* _EXERCISE DATA_:

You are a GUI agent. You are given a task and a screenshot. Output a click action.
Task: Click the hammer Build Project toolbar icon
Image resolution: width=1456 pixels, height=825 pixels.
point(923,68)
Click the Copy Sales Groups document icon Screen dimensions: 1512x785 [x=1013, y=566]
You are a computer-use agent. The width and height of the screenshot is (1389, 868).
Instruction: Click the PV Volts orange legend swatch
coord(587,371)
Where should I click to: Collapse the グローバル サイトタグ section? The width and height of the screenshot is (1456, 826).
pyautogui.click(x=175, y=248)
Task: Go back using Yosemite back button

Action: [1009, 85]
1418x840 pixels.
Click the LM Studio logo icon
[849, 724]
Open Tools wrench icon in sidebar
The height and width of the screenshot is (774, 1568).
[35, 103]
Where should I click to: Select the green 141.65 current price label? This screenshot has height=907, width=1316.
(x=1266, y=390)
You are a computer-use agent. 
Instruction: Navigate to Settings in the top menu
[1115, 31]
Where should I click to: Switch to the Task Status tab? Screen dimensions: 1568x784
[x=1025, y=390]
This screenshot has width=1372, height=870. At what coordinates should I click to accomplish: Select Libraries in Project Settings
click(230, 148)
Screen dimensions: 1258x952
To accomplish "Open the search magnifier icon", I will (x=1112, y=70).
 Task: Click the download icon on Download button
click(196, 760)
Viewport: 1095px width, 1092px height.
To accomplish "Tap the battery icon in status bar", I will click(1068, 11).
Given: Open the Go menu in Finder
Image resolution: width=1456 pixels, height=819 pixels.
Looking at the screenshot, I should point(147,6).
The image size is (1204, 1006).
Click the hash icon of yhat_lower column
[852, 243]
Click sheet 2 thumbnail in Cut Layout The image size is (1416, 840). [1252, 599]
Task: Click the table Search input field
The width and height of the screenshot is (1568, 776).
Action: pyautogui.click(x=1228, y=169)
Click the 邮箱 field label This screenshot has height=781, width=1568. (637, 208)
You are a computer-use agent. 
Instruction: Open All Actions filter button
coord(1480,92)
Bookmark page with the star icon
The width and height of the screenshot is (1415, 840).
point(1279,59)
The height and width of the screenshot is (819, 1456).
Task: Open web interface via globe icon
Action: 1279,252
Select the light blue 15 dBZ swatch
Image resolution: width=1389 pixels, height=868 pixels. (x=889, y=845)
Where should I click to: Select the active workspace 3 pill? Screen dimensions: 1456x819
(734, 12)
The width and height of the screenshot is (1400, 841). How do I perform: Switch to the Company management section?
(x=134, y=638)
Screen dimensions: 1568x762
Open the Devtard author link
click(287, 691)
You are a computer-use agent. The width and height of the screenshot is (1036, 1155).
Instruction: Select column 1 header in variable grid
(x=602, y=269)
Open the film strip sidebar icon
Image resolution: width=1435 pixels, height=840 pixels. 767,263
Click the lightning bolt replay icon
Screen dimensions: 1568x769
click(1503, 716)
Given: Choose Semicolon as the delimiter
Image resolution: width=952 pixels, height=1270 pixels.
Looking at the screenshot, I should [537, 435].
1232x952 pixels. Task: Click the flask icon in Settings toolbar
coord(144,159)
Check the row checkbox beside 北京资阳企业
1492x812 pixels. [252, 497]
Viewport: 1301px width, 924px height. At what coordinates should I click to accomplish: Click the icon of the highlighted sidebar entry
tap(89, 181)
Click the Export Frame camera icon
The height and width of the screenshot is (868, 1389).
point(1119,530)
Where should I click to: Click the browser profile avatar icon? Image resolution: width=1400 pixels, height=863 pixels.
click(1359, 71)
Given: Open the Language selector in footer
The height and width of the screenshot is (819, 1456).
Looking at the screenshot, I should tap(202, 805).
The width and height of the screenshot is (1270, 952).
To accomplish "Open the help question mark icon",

* _WHAT YOU NEED TO DO_: May I have all of the records repeated exactly?

* _TASK RESPONSE_:
You are a GUI agent. You are given a task and a screenshot. Output a click action.
Task: Click the hammer Build Project toolbar icon
Image resolution: width=1456 pixels, height=825 pixels.
point(923,68)
Click the Copy Sales Groups document icon Screen dimensions: 1512x785 [x=1013, y=566]
You are a computer-use agent. The width and height of the screenshot is (1389, 868).
Instruction: Click the PV Volts orange legend swatch
coord(587,371)
Where should I click to: Collapse the グローバル サイトタグ section? The width and height of the screenshot is (1456, 826).
pyautogui.click(x=175, y=248)
Task: Go back using Yosemite back button

Action: [1009, 85]
1418x840 pixels.
Click the LM Studio logo icon
[849, 724]
Open Tools wrench icon in sidebar
The height and width of the screenshot is (774, 1568).
[35, 103]
Where should I click to: Select the green 141.65 current price label? This screenshot has height=907, width=1316.
(x=1266, y=390)
You are a computer-use agent. 
Instruction: Navigate to Settings in the top menu
[1115, 31]
Where should I click to: Switch to the Task Status tab? Screen dimensions: 1568x784
[x=1025, y=390]
This screenshot has width=1372, height=870. At what coordinates should I click to accomplish: Select Libraries in Project Settings
click(230, 148)
Screen dimensions: 1258x952
To accomplish "Open the search magnifier icon", I will (x=1112, y=70).
 Task: Click the download icon on Download button
click(196, 760)
Viewport: 1095px width, 1092px height.
To accomplish "Tap the battery icon in status bar", I will click(1068, 11).
Given: Open the Go menu in Finder
Image resolution: width=1456 pixels, height=819 pixels.
Looking at the screenshot, I should point(147,6).
The image size is (1204, 1006).
Click the hash icon of yhat_lower column
[852, 243]
Click sheet 2 thumbnail in Cut Layout The image size is (1416, 840). [1252, 599]
Task: Click the table Search input field
The width and height of the screenshot is (1568, 776).
Action: pyautogui.click(x=1228, y=169)
Click the 邮箱 field label This screenshot has height=781, width=1568. (637, 208)
You are a computer-use agent. 
Instruction: Open All Actions filter button
coord(1480,92)
Bookmark page with the star icon
The width and height of the screenshot is (1415, 840).
point(1279,59)
The height and width of the screenshot is (819, 1456).
Task: Open web interface via globe icon
Action: 1279,252
Select the light blue 15 dBZ swatch
Image resolution: width=1389 pixels, height=868 pixels. (x=889, y=845)
Where should I click to: Select the active workspace 3 pill? Screen dimensions: 1456x819
(734, 12)
The width and height of the screenshot is (1400, 841). How do I perform: Switch to the Company management section?
(x=134, y=638)
Screen dimensions: 1568x762
Open the Devtard author link
click(287, 691)
You are a computer-use agent. The width and height of the screenshot is (1036, 1155).
Instruction: Select column 1 header in variable grid
(x=602, y=269)
Open the film strip sidebar icon
Image resolution: width=1435 pixels, height=840 pixels. 767,263
Click the lightning bolt replay icon
Screen dimensions: 1568x769
click(1503, 716)
Given: Choose Semicolon as the delimiter
Image resolution: width=952 pixels, height=1270 pixels.
Looking at the screenshot, I should [537, 435].
1232x952 pixels. Task: Click the flask icon in Settings toolbar
coord(144,159)
Check the row checkbox beside 北京资阳企业
1492x812 pixels. [252, 497]
Viewport: 1301px width, 924px height. At what coordinates should I click to accomplish: Click the icon of the highlighted sidebar entry
tap(89, 181)
Click the Export Frame camera icon
The height and width of the screenshot is (868, 1389).
point(1119,530)
Where should I click to: Click the browser profile avatar icon? Image resolution: width=1400 pixels, height=863 pixels.
click(1359, 71)
Given: Open the Language selector in footer
The height and width of the screenshot is (819, 1456).
Looking at the screenshot, I should tap(202, 805).
The width and height of the screenshot is (1270, 952).
To accomplish "Open the help question mark icon",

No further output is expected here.